DIRECTIONS.
1. List every point-of-care setting named in the COVID-19 test article.
2. From the COVID-19 test article, extract the passage that opens with the words containing "The researchers tested" and closes with "easier to perform.".
═════ STUDY TEXT
In a new study, researchers developed a CRISPR-based diagnostic for COVID-19 that can produce results in 30 minutes to an hour, with similar accuracy as the standard PCR diagnostics now used.
They showed that on a set of patient samples, their test detected 93% of the positive cases as determined by PCR tests for COVID-19.
The new test, known as STOPCovid, in principle could be made cheaply enough that people could test themselves every day.
The research was conducted by a team at MIT and Harvard and elsewhere.
The team started to work on the COVID-19 diagnostic soon after the SARS-CoV-2 outbreak began.
They focused on making an assay, called STOPCovid, which was simple to carry out and did not require any specialized laboratory equipment.
Such a test would be amenable to future use in point-of-care settings, such as doctors’ offices, pharmacies, nursing homes, and schools.
In the new version of STOPCovid reported, the researchers incorporated a process to concentrate the viral genetic material in a patient sample by adding magnetic beads that attract RNA, eliminating the need for expensive purification kits that are time-intensive and can be in short supply due to high demand.
This concentration step boosted the test’s sensitivity so that it now approaches that of PCR.
The researchers tested STOPCovid on 402 patient samples—202 positive and 200 negative—and found that the new test detected 93%of the positive cases as determined by the standard CDC PCR test.
They also showed that the STOPCovid test works on samples taken using the less invasive anterior nares swab.
They are now testing it with saliva samples, which could make at-home tests even easier to perform.
The researchers are continuing to develop the test with the hope of delivering it to end-users to help fight the COVID-19 pandemic.
One author of the study is Omar Abudayyeh, an MIT McGovern Fellow.
The study is published in the New England Journal of Medicine.
══════════
═════ PROVIDED DATA
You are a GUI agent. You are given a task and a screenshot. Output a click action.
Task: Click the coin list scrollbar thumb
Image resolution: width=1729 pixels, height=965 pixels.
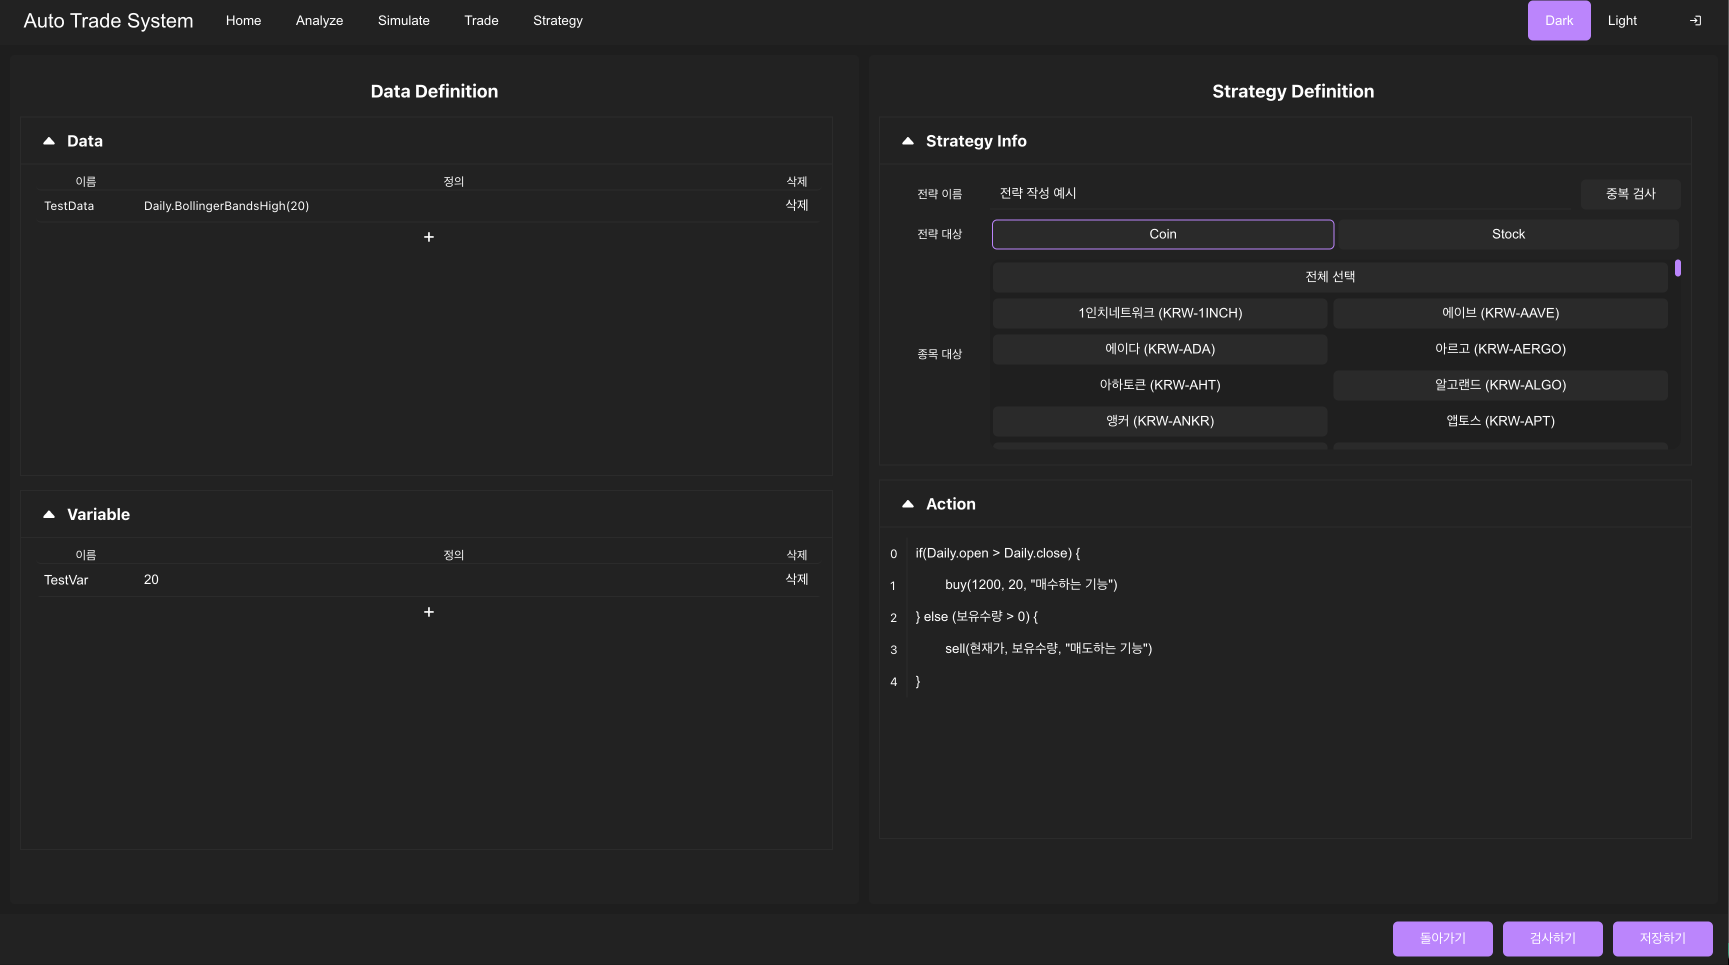coord(1678,268)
══════════
RESPONSES BY ITEM NUMBER.
1.
- Doctors' offices
- Pharmacies
- Nursing homes
- Schools

2.
The researchers tested STOPCovid on 402 patient samples—202 positive and 200 negative—and found that the new test detected 93%of the positive cases as determined by the standard CDC PCR test.
They also showed that the STOPCovid test works on samples taken using the less invasive anterior nares swab.
They are now testing it with saliva samples, which could make at-home tests even easier to perform.